=== What the exercise asks ===
Every line below must be reproduced exactly. Copy them all.

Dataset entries
[Start of Attachment]
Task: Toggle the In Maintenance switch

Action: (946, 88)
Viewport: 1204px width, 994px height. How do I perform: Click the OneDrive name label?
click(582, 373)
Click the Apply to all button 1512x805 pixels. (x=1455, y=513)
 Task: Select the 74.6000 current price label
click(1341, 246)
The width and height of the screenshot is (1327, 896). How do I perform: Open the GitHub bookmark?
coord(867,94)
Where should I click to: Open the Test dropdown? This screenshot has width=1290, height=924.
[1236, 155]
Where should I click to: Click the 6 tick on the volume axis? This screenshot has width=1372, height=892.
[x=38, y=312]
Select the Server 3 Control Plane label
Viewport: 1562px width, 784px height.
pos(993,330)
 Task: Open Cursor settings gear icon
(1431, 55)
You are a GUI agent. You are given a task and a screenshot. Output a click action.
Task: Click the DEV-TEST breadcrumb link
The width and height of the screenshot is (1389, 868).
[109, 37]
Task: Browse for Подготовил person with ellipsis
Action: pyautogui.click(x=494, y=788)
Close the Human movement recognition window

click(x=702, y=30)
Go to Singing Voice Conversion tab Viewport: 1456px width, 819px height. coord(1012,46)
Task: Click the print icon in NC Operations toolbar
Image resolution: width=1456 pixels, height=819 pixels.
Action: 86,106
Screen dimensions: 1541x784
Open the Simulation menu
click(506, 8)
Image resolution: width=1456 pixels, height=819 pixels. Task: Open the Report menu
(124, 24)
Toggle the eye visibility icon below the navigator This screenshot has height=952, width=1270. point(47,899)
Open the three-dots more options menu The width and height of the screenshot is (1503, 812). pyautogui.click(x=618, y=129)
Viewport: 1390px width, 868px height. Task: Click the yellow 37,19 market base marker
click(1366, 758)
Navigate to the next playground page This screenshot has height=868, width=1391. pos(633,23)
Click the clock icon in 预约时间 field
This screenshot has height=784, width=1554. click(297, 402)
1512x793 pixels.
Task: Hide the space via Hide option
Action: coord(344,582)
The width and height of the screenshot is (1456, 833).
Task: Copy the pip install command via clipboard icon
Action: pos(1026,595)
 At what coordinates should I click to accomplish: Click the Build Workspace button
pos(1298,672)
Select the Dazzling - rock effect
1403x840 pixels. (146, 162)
[End of Attachment]
=== Completed task ===
Task: Toggle the In Maintenance switch

Action: (946, 88)
Viewport: 1204px width, 994px height. How do I perform: Click the OneDrive name label?
click(582, 373)
Click the Apply to all button 1512x805 pixels. (x=1455, y=513)
 Task: Select the 74.6000 current price label
click(1341, 246)
The width and height of the screenshot is (1327, 896). How do I perform: Open the GitHub bookmark?
coord(867,94)
Where should I click to: Open the Test dropdown? This screenshot has width=1290, height=924.
[1236, 155]
Where should I click to: Click the 6 tick on the volume axis? This screenshot has width=1372, height=892.
[x=38, y=312]
Select the Server 3 Control Plane label
Viewport: 1562px width, 784px height.
pos(993,330)
 Task: Open Cursor settings gear icon
(1431, 55)
You are a GUI agent. You are given a task and a screenshot. Output a click action.
Task: Click the DEV-TEST breadcrumb link
The width and height of the screenshot is (1389, 868).
[109, 37]
Task: Browse for Подготовил person with ellipsis
Action: pyautogui.click(x=494, y=788)
Close the Human movement recognition window

click(x=702, y=30)
Go to Singing Voice Conversion tab Viewport: 1456px width, 819px height. coord(1012,46)
Task: Click the print icon in NC Operations toolbar
Image resolution: width=1456 pixels, height=819 pixels.
Action: 86,106
Screen dimensions: 1541x784
Open the Simulation menu
click(506, 8)
Image resolution: width=1456 pixels, height=819 pixels. Task: Open the Report menu
(124, 24)
Toggle the eye visibility icon below the navigator This screenshot has height=952, width=1270. point(47,899)
Open the three-dots more options menu The width and height of the screenshot is (1503, 812). pyautogui.click(x=618, y=129)
Viewport: 1390px width, 868px height. Task: Click the yellow 37,19 market base marker
click(1366, 758)
Navigate to the next playground page This screenshot has height=868, width=1391. pos(633,23)
Click the clock icon in 预约时间 field
This screenshot has height=784, width=1554. click(297, 402)
1512x793 pixels.
Task: Hide the space via Hide option
Action: coord(344,582)
The width and height of the screenshot is (1456, 833).
Task: Copy the pip install command via clipboard icon
Action: pos(1026,595)
 At what coordinates should I click to accomplish: Click the Build Workspace button
pos(1298,672)
Select the Dazzling - rock effect
1403x840 pixels. (146, 162)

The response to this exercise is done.